▶ [WHAT TO PRODUCE]
Count the lines in the records below that contain the word "icon". Reply with the number only.

▶ [LISTING]
####################

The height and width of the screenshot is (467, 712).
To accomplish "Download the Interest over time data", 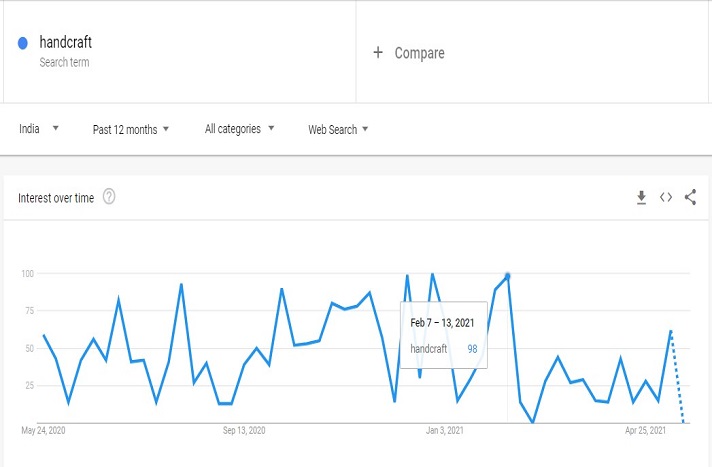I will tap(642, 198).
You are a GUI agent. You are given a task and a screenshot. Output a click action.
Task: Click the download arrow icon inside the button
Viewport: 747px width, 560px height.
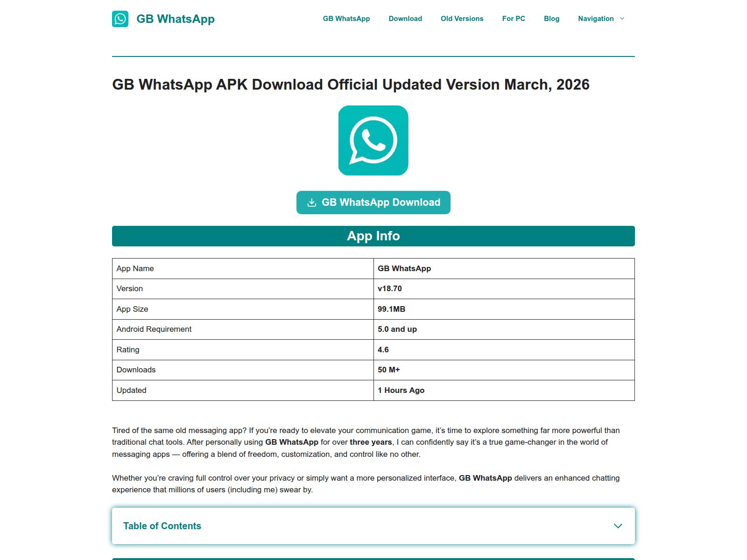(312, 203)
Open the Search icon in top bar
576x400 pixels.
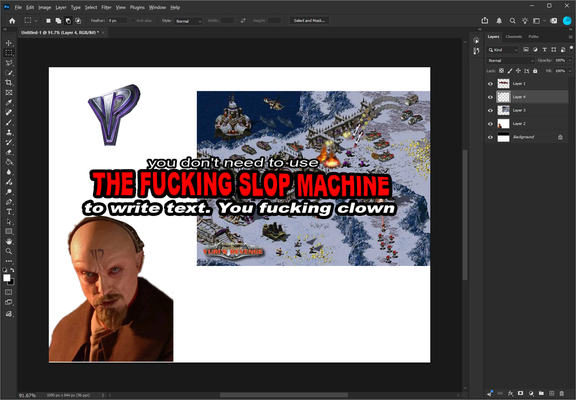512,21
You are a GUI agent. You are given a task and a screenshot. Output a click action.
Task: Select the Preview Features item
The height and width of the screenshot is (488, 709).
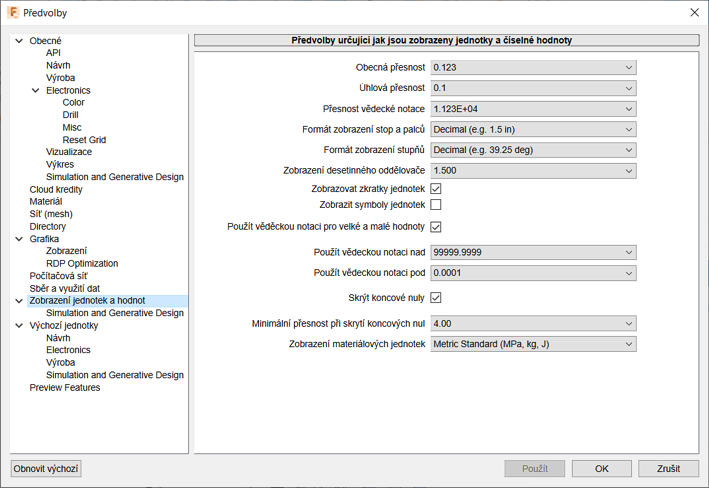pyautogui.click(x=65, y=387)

####################

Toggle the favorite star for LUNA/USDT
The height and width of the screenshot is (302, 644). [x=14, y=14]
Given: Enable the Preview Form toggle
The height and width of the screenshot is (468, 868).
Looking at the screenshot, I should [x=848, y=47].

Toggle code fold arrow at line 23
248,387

####################

▶ [ANSWER TO THE PROBLEM]
2